OKAY

Wammy Kids knew about death.

It was kind of sad to think about, and you could see in Roger's eyes how much he wished it wasn't true, but that was how it was, and there was nothing for it, really.

Matt had paid attention. He was good at watching things, good at seeing things other people didn't or didn't want to.

He'd kept track, and he'd tallied it up in his head—most of the kids went quiet two days a year. One was their birthday, and one was the other day. The other anniversary. The other moment that had brought them here.

Near only had one day—one reprieve a year, when he set the pieces of the train track down on the floor and looked at them as if he didn't know how they fit together. Either it had happened on his birthday, Matt hypothesized, or he'd conflated the dates. Maybe he'd taken the average. One day. Fewer distractions.

Matt had always thought it was strange that Near took his moment in the dead, heavy heat of August, and Mello's head slid into his hands in the white hush as the old year began to wear out its welcome. But maybe that was the whole point. Maybe around here, your birthday was meant to foil you one way or another. The world was spiteful that way.

He'd watched B, too, back then—watched B watch all of them. Not everything, like Matt, just everyone. B didn't care about things.

B was good at math. Numbers made sense to him, and Matt sometimes thought he watched people to quantify them—blood pressure, heart-rate, IQ. Line them up and compare. And L was the best of anyone, when you added up the scores.

They all had a score, though, in B's head, perhaps instead of a name. Matt thought maybe that was why, the afternoon B stood on the doorstep with his sparing belongings packed, the focus of a loose parabola of his staring ex-colleagues, he looked at Matt, and Mello, and Near in succession, and his absent expression gave way to a thin smile of intense amusement.

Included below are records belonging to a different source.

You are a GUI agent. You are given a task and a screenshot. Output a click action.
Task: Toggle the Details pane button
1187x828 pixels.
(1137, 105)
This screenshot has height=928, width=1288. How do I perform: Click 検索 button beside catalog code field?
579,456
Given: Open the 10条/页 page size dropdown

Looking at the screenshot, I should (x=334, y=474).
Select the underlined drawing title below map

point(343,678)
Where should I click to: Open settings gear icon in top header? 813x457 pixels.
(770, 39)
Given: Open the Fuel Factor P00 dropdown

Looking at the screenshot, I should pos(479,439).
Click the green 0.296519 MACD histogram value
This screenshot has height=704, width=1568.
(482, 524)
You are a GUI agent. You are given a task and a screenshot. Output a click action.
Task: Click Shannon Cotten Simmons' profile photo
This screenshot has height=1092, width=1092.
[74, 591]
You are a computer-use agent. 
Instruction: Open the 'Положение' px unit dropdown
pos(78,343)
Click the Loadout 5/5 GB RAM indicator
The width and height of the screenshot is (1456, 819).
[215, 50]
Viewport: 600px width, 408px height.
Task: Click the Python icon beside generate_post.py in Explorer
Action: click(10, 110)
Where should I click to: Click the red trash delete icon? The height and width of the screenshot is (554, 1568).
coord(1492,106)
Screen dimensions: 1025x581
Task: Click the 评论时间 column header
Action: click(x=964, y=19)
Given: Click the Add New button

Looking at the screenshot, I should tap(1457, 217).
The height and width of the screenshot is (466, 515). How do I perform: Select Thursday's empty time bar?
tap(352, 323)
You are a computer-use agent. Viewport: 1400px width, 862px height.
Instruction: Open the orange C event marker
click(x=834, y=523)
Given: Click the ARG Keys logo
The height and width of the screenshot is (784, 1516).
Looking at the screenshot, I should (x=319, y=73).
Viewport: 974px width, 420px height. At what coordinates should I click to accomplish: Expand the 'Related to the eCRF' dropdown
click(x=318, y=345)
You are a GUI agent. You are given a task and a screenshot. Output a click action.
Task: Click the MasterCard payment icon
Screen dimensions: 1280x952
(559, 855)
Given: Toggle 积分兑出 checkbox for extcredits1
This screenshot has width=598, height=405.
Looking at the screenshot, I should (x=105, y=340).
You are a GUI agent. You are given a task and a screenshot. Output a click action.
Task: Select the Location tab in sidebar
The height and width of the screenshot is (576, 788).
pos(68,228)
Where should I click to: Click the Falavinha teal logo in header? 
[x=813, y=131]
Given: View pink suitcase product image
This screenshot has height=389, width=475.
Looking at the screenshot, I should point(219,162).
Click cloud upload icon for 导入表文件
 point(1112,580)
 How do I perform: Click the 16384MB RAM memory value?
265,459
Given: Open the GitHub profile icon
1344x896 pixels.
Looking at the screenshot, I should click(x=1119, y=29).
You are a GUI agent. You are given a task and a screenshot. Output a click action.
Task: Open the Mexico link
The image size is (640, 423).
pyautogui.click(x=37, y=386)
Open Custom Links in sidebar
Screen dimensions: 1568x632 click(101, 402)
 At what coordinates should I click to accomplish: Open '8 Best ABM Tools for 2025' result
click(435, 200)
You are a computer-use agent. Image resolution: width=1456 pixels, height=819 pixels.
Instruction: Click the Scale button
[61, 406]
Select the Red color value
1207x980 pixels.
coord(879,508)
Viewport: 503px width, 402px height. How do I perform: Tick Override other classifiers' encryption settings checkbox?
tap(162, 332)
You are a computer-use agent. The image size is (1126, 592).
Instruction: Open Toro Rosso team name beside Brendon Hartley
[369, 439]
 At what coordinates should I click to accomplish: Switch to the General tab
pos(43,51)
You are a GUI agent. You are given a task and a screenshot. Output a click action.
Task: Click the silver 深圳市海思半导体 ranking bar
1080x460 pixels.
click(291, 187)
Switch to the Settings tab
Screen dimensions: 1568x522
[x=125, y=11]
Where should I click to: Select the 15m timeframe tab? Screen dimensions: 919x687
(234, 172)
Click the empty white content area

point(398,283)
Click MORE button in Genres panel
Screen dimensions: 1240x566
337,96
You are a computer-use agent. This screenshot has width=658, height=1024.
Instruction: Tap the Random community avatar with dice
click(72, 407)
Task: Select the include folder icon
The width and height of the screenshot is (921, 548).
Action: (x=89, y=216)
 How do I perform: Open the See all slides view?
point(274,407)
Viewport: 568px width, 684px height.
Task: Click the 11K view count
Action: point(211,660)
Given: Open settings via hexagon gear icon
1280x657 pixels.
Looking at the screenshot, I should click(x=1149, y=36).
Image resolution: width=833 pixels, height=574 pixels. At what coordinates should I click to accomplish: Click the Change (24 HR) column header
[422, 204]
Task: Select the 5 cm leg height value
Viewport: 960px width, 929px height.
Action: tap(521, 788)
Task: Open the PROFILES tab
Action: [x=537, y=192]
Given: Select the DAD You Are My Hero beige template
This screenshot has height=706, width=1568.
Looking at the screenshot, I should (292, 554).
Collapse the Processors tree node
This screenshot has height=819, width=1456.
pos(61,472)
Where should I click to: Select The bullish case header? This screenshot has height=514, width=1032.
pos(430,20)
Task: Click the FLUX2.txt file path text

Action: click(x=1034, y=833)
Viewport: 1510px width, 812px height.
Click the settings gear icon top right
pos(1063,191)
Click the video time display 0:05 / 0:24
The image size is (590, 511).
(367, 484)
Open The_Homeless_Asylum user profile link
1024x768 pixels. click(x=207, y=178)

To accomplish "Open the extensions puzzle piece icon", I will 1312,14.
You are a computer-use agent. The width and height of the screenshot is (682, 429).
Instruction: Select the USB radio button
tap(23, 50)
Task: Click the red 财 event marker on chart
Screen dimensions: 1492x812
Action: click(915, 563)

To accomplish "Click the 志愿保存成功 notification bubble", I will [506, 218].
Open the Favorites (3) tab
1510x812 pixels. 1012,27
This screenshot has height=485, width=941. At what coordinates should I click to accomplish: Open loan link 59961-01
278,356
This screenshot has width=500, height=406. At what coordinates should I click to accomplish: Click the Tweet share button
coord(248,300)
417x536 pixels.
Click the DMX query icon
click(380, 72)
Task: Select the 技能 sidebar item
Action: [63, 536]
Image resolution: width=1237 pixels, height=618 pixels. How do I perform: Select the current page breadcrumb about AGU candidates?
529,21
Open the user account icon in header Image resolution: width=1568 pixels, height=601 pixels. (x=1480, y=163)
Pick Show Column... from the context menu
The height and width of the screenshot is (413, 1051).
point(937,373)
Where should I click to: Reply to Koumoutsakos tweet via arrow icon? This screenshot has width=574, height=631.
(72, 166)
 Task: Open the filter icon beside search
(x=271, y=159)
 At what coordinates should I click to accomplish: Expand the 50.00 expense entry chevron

"Hm," he murmured, and his scarlet eyes danced, and Matt felt cold.

He wasn't sure what that smile meant. Or maybe there were just some things even he didn't want to see.

He slides his arms around Mello's narrow chest and lays a hand flat over the prominence of the ribs that rise from it. Mello breathes softly. His blood pressure is probably in the stratosphere, and his heart throbs against Matt's palm faster than he'd like.

Mello's mind is as sharp as ever, keen enough to cut his veins.

He looks at the gray wall, and Matt imagines that he sees tall white stones and black waves that go on forever, warm, and soft, and soundless.

He strokes Mello's chest, and the crucifix beads knock quietly together.

"It's okay," he promises, and he genuinely believes he has the right to say it.

"I don't want to die," Mello whispers.

Matt holds him tighter, pressing a kiss to the silky hair, and smiles. He's not happy, per se—he's satisfied. Content. There's a resignation to it, but there's also an acceptance.

"It's okay," he says again. "We'll do it together."

Mello sighs, and takes Matt's hands, and settles.

"Okay," he agrees.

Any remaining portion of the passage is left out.